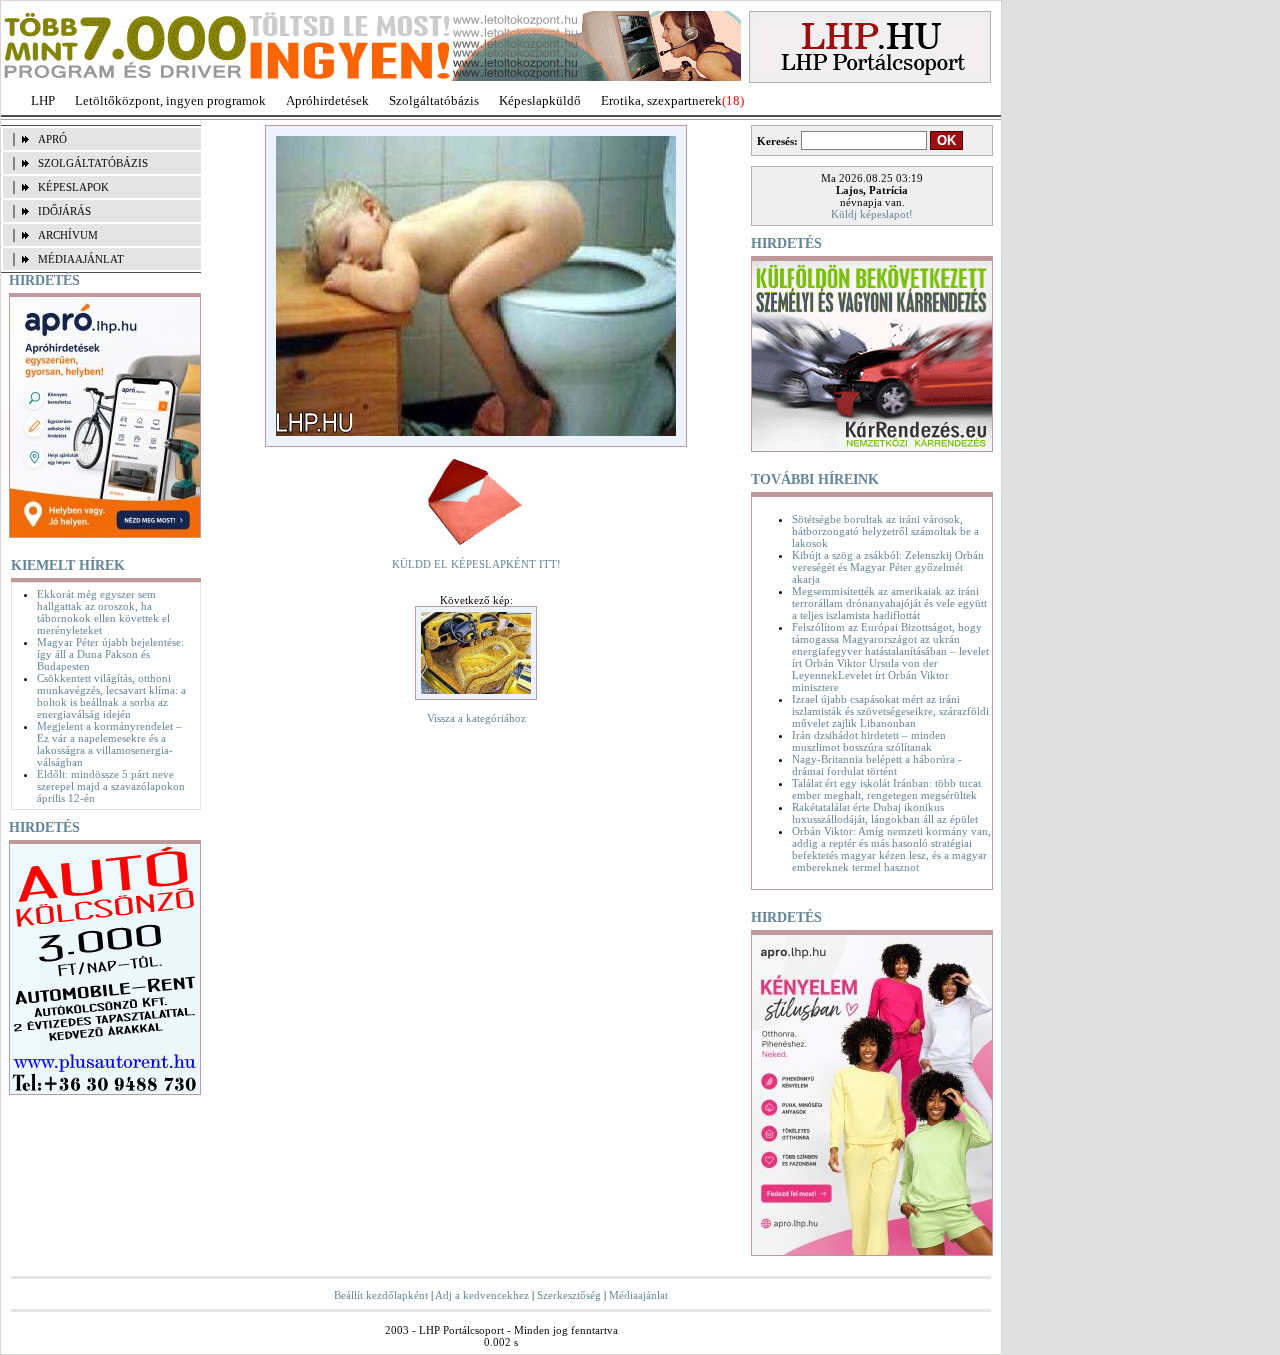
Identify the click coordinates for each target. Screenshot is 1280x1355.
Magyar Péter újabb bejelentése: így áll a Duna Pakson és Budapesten (110, 654)
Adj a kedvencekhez (482, 1295)
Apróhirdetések (327, 100)
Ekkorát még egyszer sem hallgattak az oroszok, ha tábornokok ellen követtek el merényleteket (103, 612)
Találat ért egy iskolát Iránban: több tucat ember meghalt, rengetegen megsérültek (886, 789)
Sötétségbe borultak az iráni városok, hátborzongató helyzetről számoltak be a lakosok (885, 531)
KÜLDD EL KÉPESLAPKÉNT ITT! (476, 564)
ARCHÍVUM (68, 235)
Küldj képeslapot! (872, 214)
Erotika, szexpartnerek (661, 100)
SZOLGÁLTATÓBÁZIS (93, 163)
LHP (43, 100)
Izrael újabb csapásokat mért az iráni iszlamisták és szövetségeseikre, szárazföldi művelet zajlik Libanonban (890, 711)
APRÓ (52, 139)
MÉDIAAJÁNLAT (81, 259)
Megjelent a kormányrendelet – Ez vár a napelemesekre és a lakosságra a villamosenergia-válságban (109, 744)
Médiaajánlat (638, 1295)
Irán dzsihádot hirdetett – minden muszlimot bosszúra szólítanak (869, 741)
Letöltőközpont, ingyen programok (170, 100)
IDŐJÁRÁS (64, 211)
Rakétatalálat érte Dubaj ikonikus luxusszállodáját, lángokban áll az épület (885, 813)
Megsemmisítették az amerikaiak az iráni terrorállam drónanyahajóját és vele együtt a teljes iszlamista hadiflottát (889, 603)
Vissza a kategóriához (476, 718)
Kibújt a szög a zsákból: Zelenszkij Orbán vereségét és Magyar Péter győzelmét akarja (888, 567)
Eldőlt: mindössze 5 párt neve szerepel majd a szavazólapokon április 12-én (111, 786)
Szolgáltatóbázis (434, 100)
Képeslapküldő (540, 100)
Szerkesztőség (569, 1295)
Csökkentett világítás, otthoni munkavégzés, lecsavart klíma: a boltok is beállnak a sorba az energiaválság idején (111, 696)
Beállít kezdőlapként (381, 1295)
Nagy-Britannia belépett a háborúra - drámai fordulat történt (877, 765)
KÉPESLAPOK (73, 187)
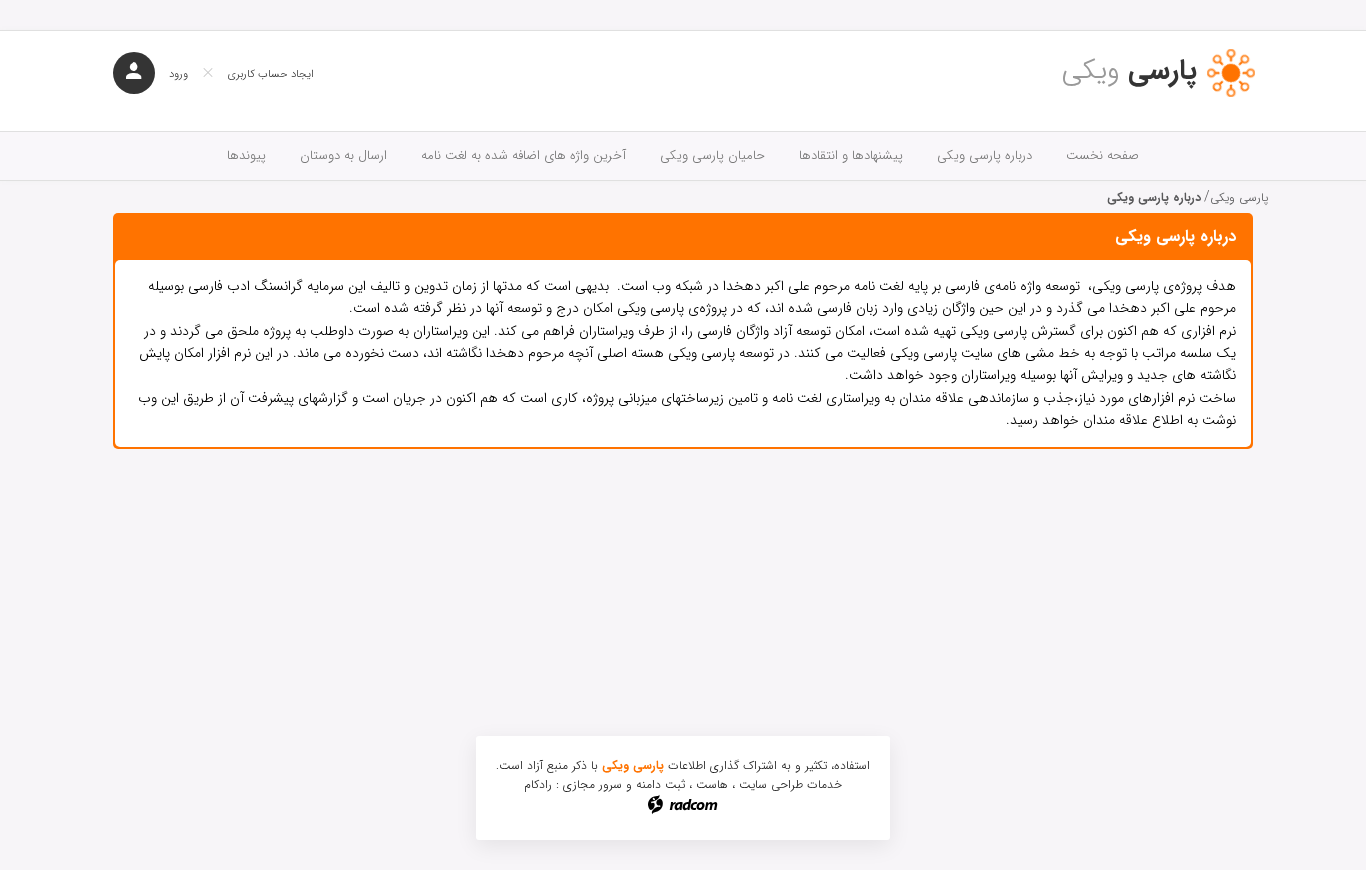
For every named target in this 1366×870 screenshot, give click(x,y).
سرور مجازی (592, 784)
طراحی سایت (771, 784)
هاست (712, 784)
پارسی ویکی (1239, 197)
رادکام (538, 784)
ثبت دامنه (660, 784)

========

Exercise description → Please write out, exactly, every line from the line with "APRÓ (52, 139)" through the final line of the data above, leaving out pictures.

Exercise result →
APRÓ (52, 139)
MÉDIAAJÁNLAT (81, 259)
Megjelent a kormányrendelet – Ez vár a napelemesekre és a lakosságra a villamosenergia-válságban (109, 744)
Médiaajánlat (638, 1295)
Irán dzsihádot hirdetett – minden muszlimot bosszúra szólítanak (869, 741)
Letöltőközpont, ingyen programok (170, 100)
IDŐJÁRÁS (64, 211)
Rakétatalálat érte Dubaj ikonikus luxusszállodáját, lángokban áll az épület (885, 813)
Megsemmisítették az amerikaiak az iráni terrorállam drónanyahajóját és vele együtt a teljes iszlamista hadiflottát (889, 603)
Vissza a kategóriához (476, 718)
Kibújt a szög a zsákból: Zelenszkij Orbán vereségét és Magyar Péter győzelmét akarja (888, 567)
Eldőlt: mindössze 5 párt neve szerepel majd a szavazólapokon április 12-én (111, 786)
Szolgáltatóbázis (434, 100)
Képeslapküldő (540, 100)
Szerkesztőség (569, 1295)
Csökkentett világítás, otthoni munkavégzés, lecsavart klíma: a boltok is beállnak a sorba az energiaválság idején (111, 696)
Beállít kezdőlapként (381, 1295)
Nagy-Britannia belépett a háborúra - drámai fordulat történt (877, 765)
KÉPESLAPOK (73, 187)
For every named target in this 1366×870 screenshot, give click(x,y).
سرور مجازی (592, 784)
طراحی سایت (771, 784)
هاست (712, 784)
پارسی ویکی (1239, 197)
رادکام (538, 784)
ثبت دامنه (660, 784)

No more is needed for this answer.